Notre objectif est d’identifier les entreprises les plus exposées au risque de transition. Pour cela, nous avons retenu une approche qui consiste à mesurer l’impact du coût du CO2 sur le compte de résultat de l’entreprise si elle n’est pas en mesure de réduire ses émissions de CO2 conformément aux objectifs d’un scenario de transition ordonnée ou désordonnée.
Cet impact sur le compte de résultat a ensuite été traduit en impact sur la valeur de l’action à l’horizon 2030 et 2050 puis en impact sur le rendement d’un investisseur financier qui achèterait aujourd’hui ces mêmes actions.
Nous avons pris en compte le fait que la croissance de la population et la croissance du PIB offraient également des sources de revenus additionnelles 9.
La logique sous-jacente est que le souhait du bien-être commun ne suffit pas à faire évoluer les comportements individuels et que la contrainte financière (le coût du carbone pour être précis) est le principal levier d’action.
En revanche, nous n’avons pas pris en compte à ce stade la capacité d’adaptation de chaque société. En effet, les entreprises ne sont pas passives et peuvent choisir d’adapter leurs produits ou les processus de production.
Sur la base de la trajectoire d’émission de CO2 de chaque scenario, nous avons réalisé des projections de coût de CO2 sur les différents secteurs d’activité10 composant notre portefeuille. Mécaniquement, les secteurs à forte consommation de carbone sont plus impactés et a contrario les secteurs consommateurs d’autres sources d’énergie sont respectivement moins impactés.
Les travaux issus de ces projections permettent d’obtenir des rapports de couts de CO2 sur EBITDA et donc de corriger le rendement attendu des entreprises en question. Les résultats des travaux ont été complétés par des analyses qualitatives individuelles afin de prendre en compte les spécificités de chaque entreprise au regard de leurs paires et d’identifier les opportunités d’investissement liées à la transition – par exemple, un acteur du secteur minier, a priori fortement émetteur de CO2, est également acteur de l’extraction des métaux, métaux nécessaires pour la construction des éoliennes par exemple.
Nous avons notamment identifié certains secteurs (notamment l’industrie – cf. secteur ‘material’ dans le graphique ci-dessous) qui voyaient leur rentabilité tendre vers zéro compte tenu d’émissions importantes et d’une rentabilité initiale limitée. De plus, ces acteurs ne profitaient pas de la hausse de la population ni de la progression du PIB compte tenu de leur empreinte géographique actuelle.
Ce type de démarche trouve également son intérêt dans la capacité d’agrégation des zones géographiques et des actifs.

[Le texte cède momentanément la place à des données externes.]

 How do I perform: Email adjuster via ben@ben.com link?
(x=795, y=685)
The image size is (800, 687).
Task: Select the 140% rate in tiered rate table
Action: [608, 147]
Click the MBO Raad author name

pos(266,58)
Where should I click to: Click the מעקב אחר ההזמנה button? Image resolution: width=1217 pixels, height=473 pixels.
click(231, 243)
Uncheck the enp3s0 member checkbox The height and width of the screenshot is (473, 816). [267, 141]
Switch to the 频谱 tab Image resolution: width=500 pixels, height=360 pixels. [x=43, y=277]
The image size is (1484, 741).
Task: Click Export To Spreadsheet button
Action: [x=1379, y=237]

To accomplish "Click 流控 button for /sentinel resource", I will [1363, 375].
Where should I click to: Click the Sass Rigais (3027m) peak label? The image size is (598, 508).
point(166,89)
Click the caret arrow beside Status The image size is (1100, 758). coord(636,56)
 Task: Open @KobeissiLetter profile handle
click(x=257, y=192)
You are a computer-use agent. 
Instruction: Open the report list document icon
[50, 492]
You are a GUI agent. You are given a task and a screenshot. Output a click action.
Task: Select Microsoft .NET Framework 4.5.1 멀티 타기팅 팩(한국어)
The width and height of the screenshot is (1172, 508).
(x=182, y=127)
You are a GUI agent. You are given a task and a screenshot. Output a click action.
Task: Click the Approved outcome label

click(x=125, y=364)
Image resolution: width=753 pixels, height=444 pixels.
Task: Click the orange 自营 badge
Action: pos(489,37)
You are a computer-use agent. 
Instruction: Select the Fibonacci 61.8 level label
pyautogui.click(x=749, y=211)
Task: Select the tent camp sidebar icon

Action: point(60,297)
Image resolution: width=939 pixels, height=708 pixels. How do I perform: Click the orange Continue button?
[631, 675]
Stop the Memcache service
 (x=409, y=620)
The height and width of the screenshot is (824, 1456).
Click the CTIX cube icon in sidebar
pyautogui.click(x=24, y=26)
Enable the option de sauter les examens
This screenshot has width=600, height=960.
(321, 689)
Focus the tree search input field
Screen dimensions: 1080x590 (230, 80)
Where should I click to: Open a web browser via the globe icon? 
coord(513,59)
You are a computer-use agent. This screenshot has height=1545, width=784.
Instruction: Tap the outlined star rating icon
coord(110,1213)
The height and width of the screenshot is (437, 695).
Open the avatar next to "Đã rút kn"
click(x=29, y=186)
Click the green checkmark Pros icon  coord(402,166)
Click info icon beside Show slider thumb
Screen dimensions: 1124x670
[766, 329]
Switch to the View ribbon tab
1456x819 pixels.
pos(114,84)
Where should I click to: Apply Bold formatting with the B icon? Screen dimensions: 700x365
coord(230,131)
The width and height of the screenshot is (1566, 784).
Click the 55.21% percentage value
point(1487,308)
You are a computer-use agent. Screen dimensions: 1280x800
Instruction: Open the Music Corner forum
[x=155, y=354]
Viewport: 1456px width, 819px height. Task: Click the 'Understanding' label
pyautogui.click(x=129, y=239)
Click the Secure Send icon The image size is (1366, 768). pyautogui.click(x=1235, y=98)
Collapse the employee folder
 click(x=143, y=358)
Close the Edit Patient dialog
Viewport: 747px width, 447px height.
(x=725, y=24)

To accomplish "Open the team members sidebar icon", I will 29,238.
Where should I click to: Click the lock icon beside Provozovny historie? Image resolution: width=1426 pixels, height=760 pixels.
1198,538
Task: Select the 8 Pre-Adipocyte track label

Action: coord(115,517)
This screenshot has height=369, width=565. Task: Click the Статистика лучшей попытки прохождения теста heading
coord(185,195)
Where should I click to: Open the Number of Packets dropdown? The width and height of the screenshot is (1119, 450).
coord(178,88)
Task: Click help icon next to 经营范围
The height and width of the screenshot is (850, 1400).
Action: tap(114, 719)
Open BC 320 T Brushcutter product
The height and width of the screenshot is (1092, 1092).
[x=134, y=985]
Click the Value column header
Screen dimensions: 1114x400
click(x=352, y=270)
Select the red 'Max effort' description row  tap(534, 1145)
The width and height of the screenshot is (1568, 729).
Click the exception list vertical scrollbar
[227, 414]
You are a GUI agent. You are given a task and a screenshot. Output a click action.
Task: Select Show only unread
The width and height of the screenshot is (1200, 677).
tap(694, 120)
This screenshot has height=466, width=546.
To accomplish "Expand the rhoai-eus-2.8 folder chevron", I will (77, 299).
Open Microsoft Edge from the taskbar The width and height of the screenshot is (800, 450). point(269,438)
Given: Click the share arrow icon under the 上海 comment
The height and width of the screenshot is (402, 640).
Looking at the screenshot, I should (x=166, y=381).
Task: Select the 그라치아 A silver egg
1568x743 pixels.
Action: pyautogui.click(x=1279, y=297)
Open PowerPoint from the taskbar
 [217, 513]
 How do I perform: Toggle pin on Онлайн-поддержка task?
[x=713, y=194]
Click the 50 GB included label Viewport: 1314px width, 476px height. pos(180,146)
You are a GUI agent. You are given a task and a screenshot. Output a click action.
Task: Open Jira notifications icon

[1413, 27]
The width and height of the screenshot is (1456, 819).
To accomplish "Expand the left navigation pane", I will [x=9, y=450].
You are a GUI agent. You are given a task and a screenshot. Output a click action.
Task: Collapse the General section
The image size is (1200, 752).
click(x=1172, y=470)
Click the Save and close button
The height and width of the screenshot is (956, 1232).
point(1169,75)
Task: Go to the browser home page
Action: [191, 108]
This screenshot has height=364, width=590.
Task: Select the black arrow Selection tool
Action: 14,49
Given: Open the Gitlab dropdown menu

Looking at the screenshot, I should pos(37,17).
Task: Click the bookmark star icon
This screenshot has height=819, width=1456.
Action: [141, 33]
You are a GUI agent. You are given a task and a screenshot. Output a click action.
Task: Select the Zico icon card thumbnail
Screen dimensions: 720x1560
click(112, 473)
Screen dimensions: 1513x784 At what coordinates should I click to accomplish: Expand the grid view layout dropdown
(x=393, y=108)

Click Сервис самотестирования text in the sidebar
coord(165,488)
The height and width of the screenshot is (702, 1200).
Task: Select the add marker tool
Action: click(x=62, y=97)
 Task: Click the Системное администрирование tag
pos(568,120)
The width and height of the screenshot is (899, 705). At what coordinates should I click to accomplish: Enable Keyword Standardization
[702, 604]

Les institutions financières ont une responsabilité accrue dans les décisions d’investissement des entreprises en matière de lutte contre le changement climatique.
Les scenarios climatiques sont l’un des leviers à activer pour prendre en compte le niveau d’incertitude élevé de l’impact du changement climatique sur les banques. Bien que perfectibles à plus d’un titre (tant les effets sont complexes) et nécessitant parfois un peu d’imagination dans leur déclinaison, ils permettent d’explorer les impacts financiers et d’éclairer le pilotage des institutions financières. Cela explique notamment qu’il s’agisse du premier outil déployé par les régulateurs au travers des stress tests.
Nous sommes convaincus qu’il s’agit également d’une approche que les institutions financières doivent pleinement s’approprier aujourd’hui en investissant dans leur compréhension, leur développement et leur utilisation.